Depuis que j’ai quitté le Liban en 1976 pour m'installer en France, que de fois m'a-t-on demandé, avec les meilleures intentions du monde, si je me sentais « plutôt français » ou « plutôt libanais ». Je réponds invariablement : « L’un et l'autre ! » Non par quelque souci d'équilibre ou d'équité, mais parce qu'en répondant différemment, je mentirais. Ce qui fait que je suis moi-même et pas un autre, c'est que je suis ainsi à la lisière de deux pays, de deux ou trois langues, de plusieurs traditions culturelles. C'est précisément cela qui définit mon identité. Serais-je plus authentique si je m'amputais d'une partie de moi-même ?À ceux qui me posent la question, j'explique donc, patiemment, que je suis né au Liban, que j'y ai vécu jusqu'à l'âge de vingt-sept ans, que l'arabe est ma langue maternelle, que c'est d'abord en traduction arabe que j'ai découvert Dumas et Dickens et Les Voyages de Gulliver, et que c'est dans mon village de la montagne, le village de mes ancêtres, que j'ai connu mes premières joies d'enfant et entendu certaines histoires dont j'allais m'inspirer plus tard dans mes romans. Comment pourrais-je l'oublier ? Comment pourrais-je jamais m'en détacher ? Mais, d'un autre côté, je vis depuis vingt-deux ans sur la terre de France, je bois son eau et son vin, mes mains caressent chaque jour ses vieilles pierres, j'écris mes livres dans sa langue, jamais plus elle ne sera pour moi une terre étrangère.Moitié français, donc, et moitié libanais ? Pas du tout ! L'identité ne se compartimente pas, elle ne se répartit ni par moitiés, ni par tiers, ni par plages cloisonnées. Je n'ai pas plusieurs identités, j'en ai une seule, faite de tous les éléments qui l'ont façonnée, selon un « dosage» particulier qui n'est jamais le même d'une personne à l'autre.
Cet autre portrait, celui d’Oumkaltoum, que vous retrouverez aussi dans Moore (2007), permet de questionner la notion de « langue maternelle » pour un locuteur plurilingue. Dans ce témoignage, Oumkaltoum explique comment elle considère le français comme sa langue maternelle, et le village corse de son enfance comme « mon village, mon île, ma terre natale » (p. 160). Malgré son héritage familial, elle ne parle pas arabe mais comprend le marocain, tandis qu’elle décidera par la suite d’apprendre la langue corse. Elle nous raconte ici un épisode important de son enfance :

« Comme chaque vendredi, Monsieur Paoletti, l’instituteur, nous faisait l’exercice de dictée. J’attendais ce jour avec impatience. Gourmande par nature, je raffolais des dictées, à tel point que j’avais toujours la meilleure note. […] Lorsque mon tour arriva, Monsieur Paoletti se mit face à moi, et d’une main forte, me tendit ma copie avec fierté et me dit « C’est très bien ! » Et tournant sa tête vers mes camarades déclara d’un ton grave : « Regardez ! c’est une petite Arabe qui va vous apprendre votre propre langue ! […] En ce vendredi, de l’année 1985, Monsieur Paoletti commit l’irréparable, il me déposséda d’un bien inestimable : ma langue maternelle » (Oumkaltoum, dans Chadhi 2003, p. 161)
Chahdi, O. (2003). Kouca ou l’Arabe qui parle corse. In D. Lévy & G. Zarate (éds). La médiation et la didactique des langues et des cultures. Le Français dans le Monde/ Recherches et Applications, 160-163.
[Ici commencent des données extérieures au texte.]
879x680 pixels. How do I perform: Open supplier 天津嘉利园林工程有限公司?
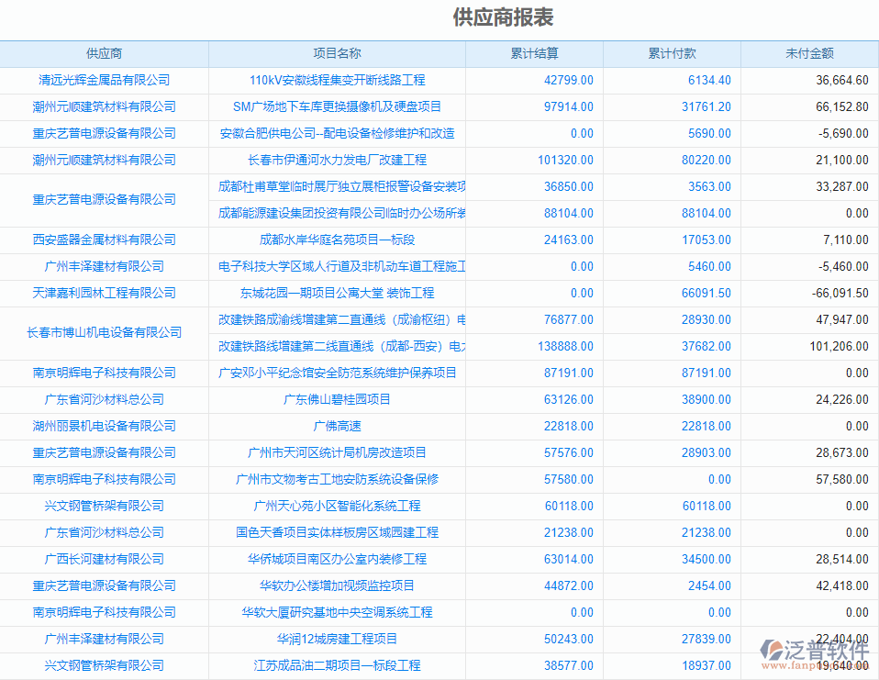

Le point de vue de différents locuteurs sur quelle langue est la langue maternelle de quelqu’un peut ainsi ne pas coïncider.

On note par exemple des différences entre les mères et leurs enfants sur ce qui constitue du point de vue de chacun leur langue maternelle, lorsque ceux-ci préfèrent se rallier à la langue de leurs copains, celle qu’ils parlent à l’école, plutôt qu’à celle de leurs parents, qu’ils parlent à la maison.

La désignation d’une langue maternelle pour un individu donne des informations non seulement sur des usages effectifs, mais aussi sur les relations symboliques et les relations de pouvoir qui se tissent entre les langues.